SOURCE:
§ §
Day #68: Food Issues

Nothing brings on binge eating like two months stuck at home. And if your relationship with food is already somewhat tenuous, it's not a great fit.

Something happened yesterday that hasn't been far from my mind since it did and I felt the need to write about it tonight, after seeing yet another Mother's Day picture in which a friend laments her "three chins."

Somehow an extra copy of James's "My Mom" sheet that he wrote about me with his class in Zoom on Friday got printed and ended up on my desk. He found it there and asked if I would fill it out and answer the questions about my mom. Sure. Not a problem. How old my mom would be if she were here, things she liked to do, food of hers I liked to eat, all well and good. Then I got to the fill in the blank where it said "She likes to eat ____________." And I didn't know how to answer that.

I have no memory of my mom enjoying food or the eating experience. And that makes me really really sad.

I have her cookbook. I have some notes she made about which dinners were tasty or which the family liked or which cookies were extra rich. But I don't remember what *she* enjoyed. I remember things she made that *other people* loved and would request again and again.

I'm not just talking about junk food, here. If all we did my entire childhood was gorge on cookies and I remember her enjoying that, that would not be good. But I'm thinking about when James and I go pick peaches off our peach tree in August and just sit and enjoy eating summer in a bowl. When we eat frozen blueberries right from the freezer and they taste like candy. When we snap green beans and steam them up for dinner and love how fresh they are. The experience of enjoying food. I have no memory of that with my mom. Her cookbook is full of calories per serving and fat content. I don't know if she ever got to really enjoy her food.
§ §
WHAT THE TASK REQUIRES: Continue the blog post about the author's memories of her mother and food from where it stops.

DATA SEGMENT:
§ §
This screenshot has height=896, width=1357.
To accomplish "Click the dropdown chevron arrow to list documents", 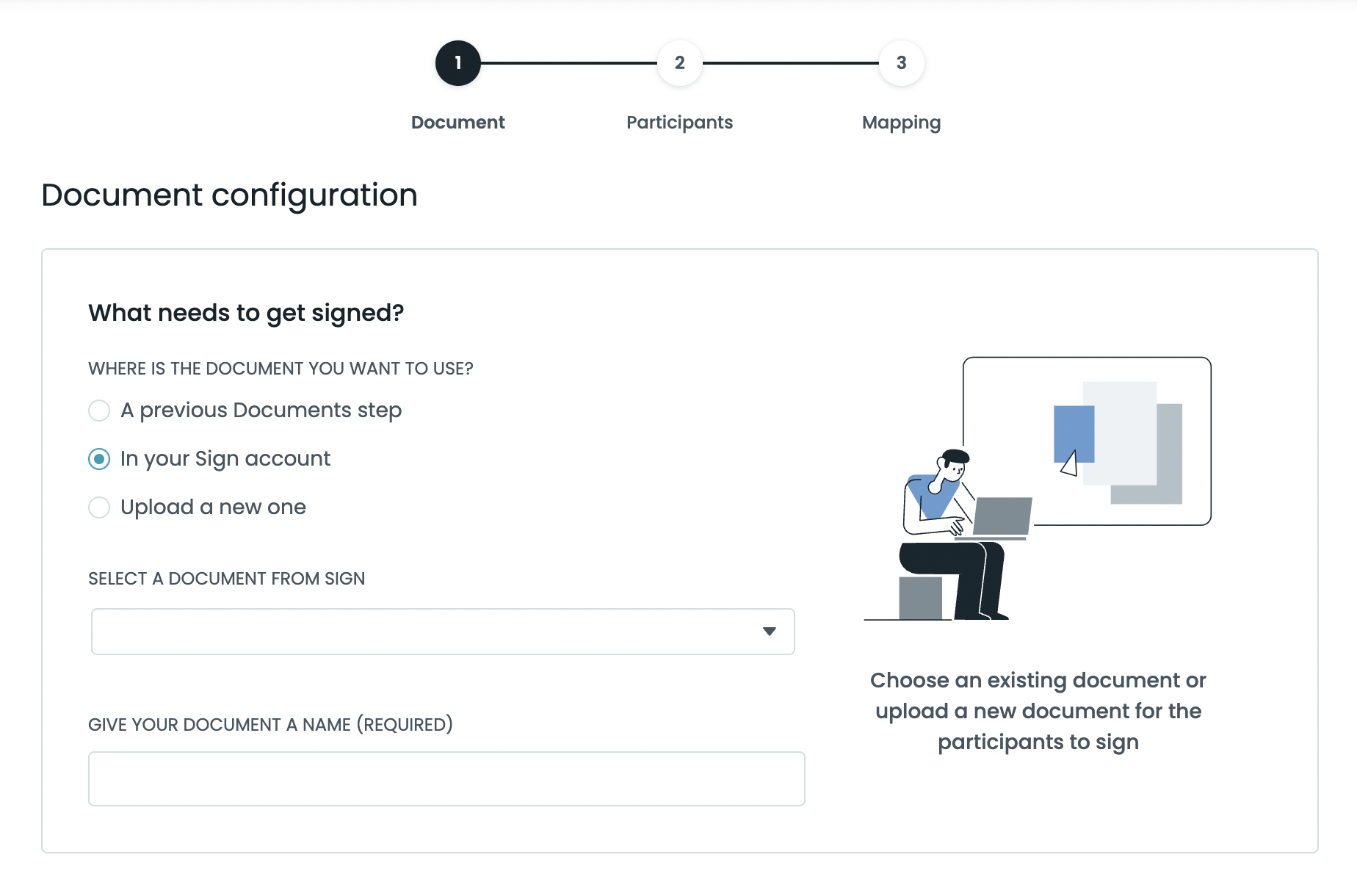I will (x=768, y=632).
§ §
OUTPUT:
She battled obesity and high blood pressure and fought a battle with food her whole life only to die of a heart attack at 48. Did any of her issues with food extend her life? Seems unlikely to me.

Now, I want to be real here. I'm a big fan of the healthy at any size movement....my own doctor said just a few weeks ago a number on a scale is not the defining factor and it's one of the things I like about here. But we need to be real. I know really too well that not enough moving your body and filling it with nutritious foods it needs shortens your life. My family and I have been trying especially in recent days since the quarantine thing has the food situation kind of out of control to remember those great fruits and veggies and avoid those drive ins and things that aren't good choices...because they don't make us *feel* good, if for no other reason. I know that healthy at any size does not mean let's have an eating free for all.

But what do I want my children to remember about life with me?

I want them to remember eating drippy peaches fresh from the peach tree because they taste like summer. I want them to remember that they helped make the tastiest chocolate chip cookies from the old Toll House recipe (I don't know why they changed it but they did, I use the original.) I want them to remember that mom made lemon cake for birthdays when asked and tried to make her own bagels and scones. I want them to remember fresh green beans in season and all the berries we could stomach and putting pumpkin in everything in the fall...soups and chili and casserole and yes, pies, too, because pumpkin is sunshine preserved longer. I want us to eat a lot of salad and also plenty of ice cream at Grandpa's I want our relationship with food to not be a struggle.

Why can my dad live into his 80s on bacon and chocolate and my mom who insured we all got the veggies we needed left us at 48? I don't know. Life isn't fair. Do I want to try my best to do the exercising and nourishing my body I need to do in order to try to avoid that particular terrible gene? You bet I do. Is her death her fault? It is not. Her life was a beautiful glorious gift and her lifelong struggle with weight and food didn't enhance it.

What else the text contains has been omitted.